Press: News clips
Housing still a problem in Burlington
by John Briggs
Free Press Staff Writer
(Burlington
Free Press, 11/09/05)
Newsflash. Burlington has a housing shortage.
It was true 30 years ago. It's
true now.
For Mike Stienss, 24, who was waiting for the shuttle
bus in front of the Fletcher Free Library on Tuesday, it's as
much a
part of life in
Burlington
as the view down College Street to the lake.
"I've been apartment hopping since I got here," he
said grimly, taking a drag on his cigarette.
That was four years
ago. He came with his girlfriend. She's moved on, he said, but
he's still working at Fletcher Allen Health Care and taking
classes
at Community College of Vermont — always looking for "a better,
more affordable place."
His apartment is on Bank Street: $725 a
month, including utilities, for one bedroom.

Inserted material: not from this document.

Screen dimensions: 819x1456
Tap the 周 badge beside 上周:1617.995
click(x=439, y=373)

"I spend half of my paycheck on housing," he
said.
That's too much. Housing that's affordable shouldn't
take more than 30 percent of a household's income, according
to the
Web page of
the city's
Community
and Economic Development Office.
"In the late '70s," said Brian Pine,
CEDO's housing director, "they
were looking at the problems we're looking at now. The rents are
too high. College students are driving them up. Starter homes
are occupied by students
and others who pay enough rent to keep the owner from selling
to the next owner-occupier. There's no silver bullet to solve
this problem."
The high cost of housing, he said, puts Burlington's
self-regard as a "livable
community" at risk.
Fifty-eight percent of the households
in Burlington are rental, according to the 2000 census numbers.
The average rents in September:
$660 for
a one-bedroom apartment, $860 for two bedrooms, and $1,213 for
three, without
utilities,
according to CEDO.
It's hard for those who want to buy, too.

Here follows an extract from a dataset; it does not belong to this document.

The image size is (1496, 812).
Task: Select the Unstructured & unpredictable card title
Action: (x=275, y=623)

The average cost in Burlington of a single-family house in 2004
was $210,000, Pine
said.
There might be no silver bullets, but the City
Council wants to figure out which direction they should be shooting.
The council's "super housing
committee" holds the first of three public hearings tonight.
The "super" designation
indicates that the council has made this one of its top concerns.
Committee Chairman Phil Fiermonte, P-Ward 3, said
the council's earnestness is not feigned.
"We want to come up with recommendations that
will have an impact," he
said.
Everyone is welcome at the hearings, Fiermonte
said: tenants, homeowners, landlords, developers; anyone who
wants to talk
about housing issues
in town. And the point, ultimately, he said, is to find a way
to "create
more housing units."
Committee member Carmen George, D-Ward
7, said it would be helpful if those who come to talk to the
committee put more complicated
observations in writing,
so the committee members could fully understand and consider
them.
The committee has taken the Mayor's Affordable
Housing Task Force report from 2002 as its blueprint, Fiermonte
said,
and
is looking
at which
of the 67 recommendations have been implemented, which haven't
been, and
which
could be.
Some of the recommendations are relatively simple,
such as allowing landlords to charge a deposit for pets, which
could open up
a wider range of apartments
to pet owners. Others, such as obtaining annual feedback from
developers, landlords and homebuilders "on local barriers
to housing development," could
lead to changes in the city's regulations — a process that
is necessarily time-consuming.
Fiermonte pointed to another
familiar sore point. The committee, he said, will ask University
of Vermont President Daniel Fogel
to talk
with them. "We'd
be looking at what can be done to make UVM take more responsibility
for housing students on campus," he said.
UVM is working
to add housing on campus, including an 800-bed University Heights
complex.
Other housing problems in Burlington are less visible
and less openly acknowledged.
Lorraine Murray, who was putting
her daughter Camille, 3, in her bike trailer Tuesday in front
of the library, said she and
her
partner have rented in
Burlington for four years. Housing in general, she said, is
expensive here and landlords often don't take care of apartments.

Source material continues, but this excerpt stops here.